Eu me surpreendi, me diverti e me emocionei com essa leitura inesperada e incrível. A Viagem do Faquir é um livro excepcional e surpreendente. Devorado em poucas horas e garantidor de boas risadas, uma grande aventura o espera nessas páginas, além de uma emocionante evolução do nosso protagonista. São aventuras inéditas que o farão viajar por vários países e torcer por todos os personagens que se encontram aqui.
Uma nova perspectiva é oferecida diante do sofrimento de imigrantes ilegais e seu impacto em "achata o tutu" é inspirador. Prova de que uma boa dose de vida real pode mudar até a mais corrompida das pessoas. E podemos perceber que há todo um passado que influenciou na forma do faquir ver o mundo e as pessoas nele. Simplesmente genial!
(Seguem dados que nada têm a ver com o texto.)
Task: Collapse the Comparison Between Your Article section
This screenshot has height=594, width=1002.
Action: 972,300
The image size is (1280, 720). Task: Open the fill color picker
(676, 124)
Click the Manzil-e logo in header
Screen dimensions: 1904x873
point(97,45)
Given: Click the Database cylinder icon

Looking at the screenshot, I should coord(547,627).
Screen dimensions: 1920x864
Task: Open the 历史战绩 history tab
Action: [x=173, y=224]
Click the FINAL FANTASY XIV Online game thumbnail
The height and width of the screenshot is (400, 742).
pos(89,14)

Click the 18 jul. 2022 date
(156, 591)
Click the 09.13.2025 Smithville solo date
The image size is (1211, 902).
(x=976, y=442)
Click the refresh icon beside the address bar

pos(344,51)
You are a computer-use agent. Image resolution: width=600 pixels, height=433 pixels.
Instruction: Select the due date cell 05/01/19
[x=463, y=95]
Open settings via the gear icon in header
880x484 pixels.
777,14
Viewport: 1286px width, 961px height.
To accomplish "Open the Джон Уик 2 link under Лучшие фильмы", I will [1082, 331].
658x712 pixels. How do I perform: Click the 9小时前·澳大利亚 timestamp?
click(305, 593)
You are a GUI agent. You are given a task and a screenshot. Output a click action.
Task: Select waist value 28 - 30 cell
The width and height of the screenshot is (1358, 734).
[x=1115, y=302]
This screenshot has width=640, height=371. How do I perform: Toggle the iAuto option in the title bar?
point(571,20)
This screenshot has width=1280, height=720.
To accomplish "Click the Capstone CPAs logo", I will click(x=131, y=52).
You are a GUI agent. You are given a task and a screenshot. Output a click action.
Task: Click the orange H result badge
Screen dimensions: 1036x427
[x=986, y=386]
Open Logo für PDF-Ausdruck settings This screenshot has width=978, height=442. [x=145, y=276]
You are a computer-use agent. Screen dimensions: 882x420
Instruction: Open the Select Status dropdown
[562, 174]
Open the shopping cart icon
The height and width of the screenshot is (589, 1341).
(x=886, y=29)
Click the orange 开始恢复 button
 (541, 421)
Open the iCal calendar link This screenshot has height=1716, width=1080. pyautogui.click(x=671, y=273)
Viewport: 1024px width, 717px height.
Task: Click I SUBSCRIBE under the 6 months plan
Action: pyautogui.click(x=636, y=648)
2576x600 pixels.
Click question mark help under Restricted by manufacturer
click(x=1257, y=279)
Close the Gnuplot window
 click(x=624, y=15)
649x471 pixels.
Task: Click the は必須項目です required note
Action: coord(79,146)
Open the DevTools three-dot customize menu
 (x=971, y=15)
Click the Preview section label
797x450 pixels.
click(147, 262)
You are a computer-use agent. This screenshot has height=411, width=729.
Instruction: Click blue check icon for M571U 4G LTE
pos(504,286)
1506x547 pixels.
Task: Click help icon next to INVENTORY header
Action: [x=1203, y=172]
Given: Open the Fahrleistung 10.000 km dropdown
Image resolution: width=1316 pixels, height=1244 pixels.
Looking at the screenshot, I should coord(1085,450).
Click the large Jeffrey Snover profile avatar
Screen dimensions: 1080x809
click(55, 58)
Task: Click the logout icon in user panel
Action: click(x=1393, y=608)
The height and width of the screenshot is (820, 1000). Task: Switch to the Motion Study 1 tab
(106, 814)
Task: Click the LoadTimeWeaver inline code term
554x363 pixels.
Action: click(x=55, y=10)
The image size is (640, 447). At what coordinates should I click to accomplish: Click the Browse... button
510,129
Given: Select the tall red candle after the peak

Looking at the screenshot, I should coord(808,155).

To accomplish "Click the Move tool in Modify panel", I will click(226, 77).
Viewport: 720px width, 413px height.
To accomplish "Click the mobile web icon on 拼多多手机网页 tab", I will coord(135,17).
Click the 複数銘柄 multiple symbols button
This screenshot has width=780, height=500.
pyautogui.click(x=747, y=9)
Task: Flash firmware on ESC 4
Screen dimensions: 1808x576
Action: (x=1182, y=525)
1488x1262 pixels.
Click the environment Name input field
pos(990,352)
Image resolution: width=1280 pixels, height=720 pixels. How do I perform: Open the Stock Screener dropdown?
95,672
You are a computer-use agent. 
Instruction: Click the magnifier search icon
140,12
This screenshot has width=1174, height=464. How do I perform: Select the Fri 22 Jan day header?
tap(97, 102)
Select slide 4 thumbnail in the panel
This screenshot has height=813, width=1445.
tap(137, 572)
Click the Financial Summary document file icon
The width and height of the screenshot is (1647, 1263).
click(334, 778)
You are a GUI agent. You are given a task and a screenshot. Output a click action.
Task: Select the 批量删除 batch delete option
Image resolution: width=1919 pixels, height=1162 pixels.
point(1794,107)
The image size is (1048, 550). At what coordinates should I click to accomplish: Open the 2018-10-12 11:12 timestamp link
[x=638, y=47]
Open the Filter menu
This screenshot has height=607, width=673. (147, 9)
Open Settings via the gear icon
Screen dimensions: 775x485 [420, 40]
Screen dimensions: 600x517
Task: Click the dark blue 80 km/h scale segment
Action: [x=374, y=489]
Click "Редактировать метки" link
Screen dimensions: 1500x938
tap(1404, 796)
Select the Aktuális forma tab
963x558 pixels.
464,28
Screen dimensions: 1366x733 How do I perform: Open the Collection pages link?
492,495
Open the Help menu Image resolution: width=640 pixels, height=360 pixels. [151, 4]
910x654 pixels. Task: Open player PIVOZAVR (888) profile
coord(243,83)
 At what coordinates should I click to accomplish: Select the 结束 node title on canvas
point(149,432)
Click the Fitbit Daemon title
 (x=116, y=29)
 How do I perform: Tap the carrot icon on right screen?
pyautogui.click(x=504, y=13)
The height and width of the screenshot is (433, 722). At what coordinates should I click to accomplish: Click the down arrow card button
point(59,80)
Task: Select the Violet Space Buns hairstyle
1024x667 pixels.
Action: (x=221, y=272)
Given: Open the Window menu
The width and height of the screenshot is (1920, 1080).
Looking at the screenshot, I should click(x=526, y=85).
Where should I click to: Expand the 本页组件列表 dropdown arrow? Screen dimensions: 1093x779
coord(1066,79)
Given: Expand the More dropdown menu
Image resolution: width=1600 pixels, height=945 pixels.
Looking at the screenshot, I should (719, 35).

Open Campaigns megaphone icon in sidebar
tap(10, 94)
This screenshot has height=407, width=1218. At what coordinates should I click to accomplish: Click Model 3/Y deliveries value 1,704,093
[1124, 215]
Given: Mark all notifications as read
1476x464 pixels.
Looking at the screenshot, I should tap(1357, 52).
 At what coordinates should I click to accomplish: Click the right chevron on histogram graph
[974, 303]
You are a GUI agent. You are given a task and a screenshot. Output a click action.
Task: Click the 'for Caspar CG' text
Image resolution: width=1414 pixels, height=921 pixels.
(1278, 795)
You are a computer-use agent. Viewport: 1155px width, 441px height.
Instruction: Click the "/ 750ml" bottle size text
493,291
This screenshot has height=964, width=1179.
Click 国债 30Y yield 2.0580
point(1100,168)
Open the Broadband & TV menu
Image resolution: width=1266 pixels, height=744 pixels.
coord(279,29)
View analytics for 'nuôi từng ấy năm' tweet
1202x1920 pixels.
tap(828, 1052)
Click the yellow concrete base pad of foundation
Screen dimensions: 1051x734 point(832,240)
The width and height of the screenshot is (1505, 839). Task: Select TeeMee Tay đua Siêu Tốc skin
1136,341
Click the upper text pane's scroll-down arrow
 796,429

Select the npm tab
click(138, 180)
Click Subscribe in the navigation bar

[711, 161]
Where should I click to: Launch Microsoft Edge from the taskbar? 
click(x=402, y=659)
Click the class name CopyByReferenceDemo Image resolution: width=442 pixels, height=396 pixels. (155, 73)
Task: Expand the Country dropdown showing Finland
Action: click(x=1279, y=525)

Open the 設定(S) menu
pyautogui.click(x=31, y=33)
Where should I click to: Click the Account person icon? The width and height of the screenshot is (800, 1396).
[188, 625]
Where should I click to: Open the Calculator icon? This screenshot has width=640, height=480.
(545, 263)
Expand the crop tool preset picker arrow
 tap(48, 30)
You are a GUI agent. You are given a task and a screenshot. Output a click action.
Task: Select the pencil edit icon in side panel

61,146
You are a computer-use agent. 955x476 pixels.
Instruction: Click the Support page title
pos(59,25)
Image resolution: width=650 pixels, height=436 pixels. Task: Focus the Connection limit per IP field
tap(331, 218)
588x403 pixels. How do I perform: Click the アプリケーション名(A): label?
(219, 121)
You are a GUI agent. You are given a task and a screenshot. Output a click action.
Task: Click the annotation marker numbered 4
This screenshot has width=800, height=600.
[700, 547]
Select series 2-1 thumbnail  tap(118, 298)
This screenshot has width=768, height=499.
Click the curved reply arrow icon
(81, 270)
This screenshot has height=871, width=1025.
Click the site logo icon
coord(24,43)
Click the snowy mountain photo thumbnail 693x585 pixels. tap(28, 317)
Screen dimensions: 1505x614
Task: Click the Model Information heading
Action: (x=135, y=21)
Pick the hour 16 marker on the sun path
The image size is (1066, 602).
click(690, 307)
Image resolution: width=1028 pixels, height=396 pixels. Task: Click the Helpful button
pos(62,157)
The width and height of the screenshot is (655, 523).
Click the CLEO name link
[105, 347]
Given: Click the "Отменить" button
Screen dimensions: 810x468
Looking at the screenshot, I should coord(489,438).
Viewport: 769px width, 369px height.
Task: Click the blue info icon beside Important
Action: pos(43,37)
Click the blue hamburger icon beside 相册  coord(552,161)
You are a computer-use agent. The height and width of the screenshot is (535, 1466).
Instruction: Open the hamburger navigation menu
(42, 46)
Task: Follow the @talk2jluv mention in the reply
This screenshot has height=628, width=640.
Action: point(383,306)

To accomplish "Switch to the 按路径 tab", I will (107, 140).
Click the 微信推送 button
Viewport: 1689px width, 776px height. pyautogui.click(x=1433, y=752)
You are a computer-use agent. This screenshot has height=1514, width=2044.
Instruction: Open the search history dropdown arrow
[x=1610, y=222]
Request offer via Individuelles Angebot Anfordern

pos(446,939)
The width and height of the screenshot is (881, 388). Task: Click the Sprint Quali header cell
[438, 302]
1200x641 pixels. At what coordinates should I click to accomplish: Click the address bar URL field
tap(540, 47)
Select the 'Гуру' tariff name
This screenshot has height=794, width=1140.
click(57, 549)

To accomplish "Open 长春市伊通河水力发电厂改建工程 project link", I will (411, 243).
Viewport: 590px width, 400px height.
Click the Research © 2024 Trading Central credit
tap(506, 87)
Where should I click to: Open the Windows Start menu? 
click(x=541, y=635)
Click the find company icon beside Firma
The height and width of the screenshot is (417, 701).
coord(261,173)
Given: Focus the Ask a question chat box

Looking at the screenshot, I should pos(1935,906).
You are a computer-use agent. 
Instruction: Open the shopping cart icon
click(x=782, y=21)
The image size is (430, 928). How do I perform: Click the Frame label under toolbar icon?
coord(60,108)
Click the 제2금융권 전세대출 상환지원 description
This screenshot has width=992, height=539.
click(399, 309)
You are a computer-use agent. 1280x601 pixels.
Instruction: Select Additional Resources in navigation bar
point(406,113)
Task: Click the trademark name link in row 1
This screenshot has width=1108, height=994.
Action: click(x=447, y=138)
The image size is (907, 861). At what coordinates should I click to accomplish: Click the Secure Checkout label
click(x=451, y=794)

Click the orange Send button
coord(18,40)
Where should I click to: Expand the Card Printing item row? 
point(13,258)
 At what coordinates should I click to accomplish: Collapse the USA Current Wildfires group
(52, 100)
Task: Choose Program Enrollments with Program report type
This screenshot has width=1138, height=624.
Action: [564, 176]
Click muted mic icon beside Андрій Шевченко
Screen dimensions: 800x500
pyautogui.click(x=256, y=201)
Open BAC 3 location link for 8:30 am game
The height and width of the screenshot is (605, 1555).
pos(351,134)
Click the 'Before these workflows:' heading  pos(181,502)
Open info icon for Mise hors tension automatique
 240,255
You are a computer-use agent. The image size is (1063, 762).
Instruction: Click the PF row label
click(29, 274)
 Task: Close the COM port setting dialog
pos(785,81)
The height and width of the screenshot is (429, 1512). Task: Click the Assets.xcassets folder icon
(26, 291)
A edição da Record está uma delícia de ler, com capítulos curtos e boa revisão. Um único ponto que me deixou um pouco desconfortável foi a qualidade da impressão, bem clarinha. Não sei se era essa a intenção, mas ao invés de preto, as letras ficaram cinzas, parecendo falhadas. Isso no livro todo. Não é algo que atrapalhou muito a leitura, mas achei que deveria ser um pouco mais forte. No mais, está tudo muito bom e é uma leitura mais do que indicada!